宇宙のお話を聞くとたまに耳にするのが「中性子星」ですよね。
中性子星は小さいのに重力が桁外れに大きなちょっと変わった天体というイメージです。
中性子星はそれまで理論上存在するはずといった天体だったのが1967年に初めて観測されました。
その正体は小さい割にはとんでもない重力があり、猛烈な自転速度など、私達がイメージするのも難しそうな天体ですよね。
一体中性子星はどんな天体なのか詳しく見ていきます。
中性子星は、とんでもない重力で猛烈な自転速度の天体?
中性子星とは中性子だけで出来た天体
中性子星はその名の通り中性子だけで出来ている天体をいいます。
そもそも中性子とは何でしょうか?
水素や酸素、動植物をはじめ、恒星や惑星など、元は様々な元素から成り立っています。
その元素には原子核があり、その周りを電子が回転しています。
その原子核を構成しているのが陽子と中性子です。
重力が増すと電子の軌道半径が縮まります。
さらにもっともっと重力が増すと最後に電子は陽子とくっついて中性子になります。
原子核は全て中性子で構成されてしまうことになるのです。
つまり中性子星はその膨大な重力で全てが中性子で構成されているのです。
ここでそのきっかけとなる重力がどこからくるのかというと、それが恒星が最後の段階で起こる超新星爆発です。
中性子星は超新星爆発がきっかけでできるんだね
超新星爆発とは恒星の中心部で核融合により中心に向かって崩壊していくことで、恒星の質量によって中性子星かブラックホールのどちらかに分かれます。
中性子星とは恒星の最後の姿
恒星が寿命を迎える時には、その質量により最後の姿が違ってきます。
たとえば質量が小さな恒星は白色矮星、逆に質量が大きな恒星はブラックホールです。
中性子星はブラックホールに成れるほどの質量を持っていない恒星の最後の姿と考えられています。

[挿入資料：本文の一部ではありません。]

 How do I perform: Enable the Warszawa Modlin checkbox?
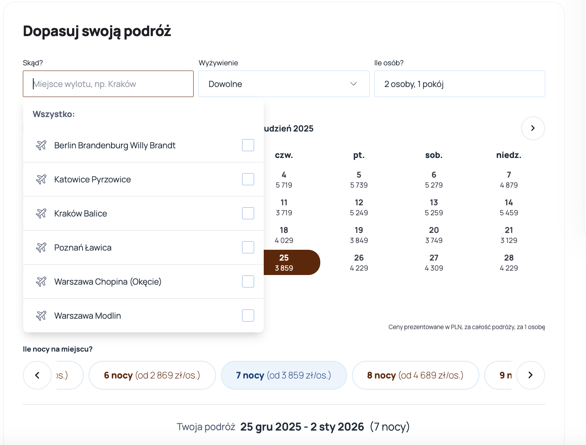pyautogui.click(x=248, y=316)
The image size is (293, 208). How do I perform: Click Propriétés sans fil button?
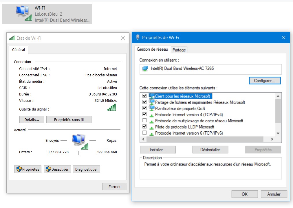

ちなみに太陽は質量からして超新星爆発を起こすことなく白色矮星になると考えられます。
中性子星はブラックホールに成りきれなかった天体
中性子星の密度はきわめて高く、角砂糖一個あたりの重さは数億トンもあると考えられています。
たとえば直径が20km程度の大きさにもかかわらず質量は太陽の1.5~2.5倍にもなると考えられています。
そんなところに人間が立てばたちまち押しつぶされてしまうでしょう。
ブラックホールは脱出速度が光の速さを超えてしまう
よく中性子星と比較されるのがブラックホールですが、ブラックホールとどこが違うのかというと、脱出速度が光の速さを超えるのがブラックホールです。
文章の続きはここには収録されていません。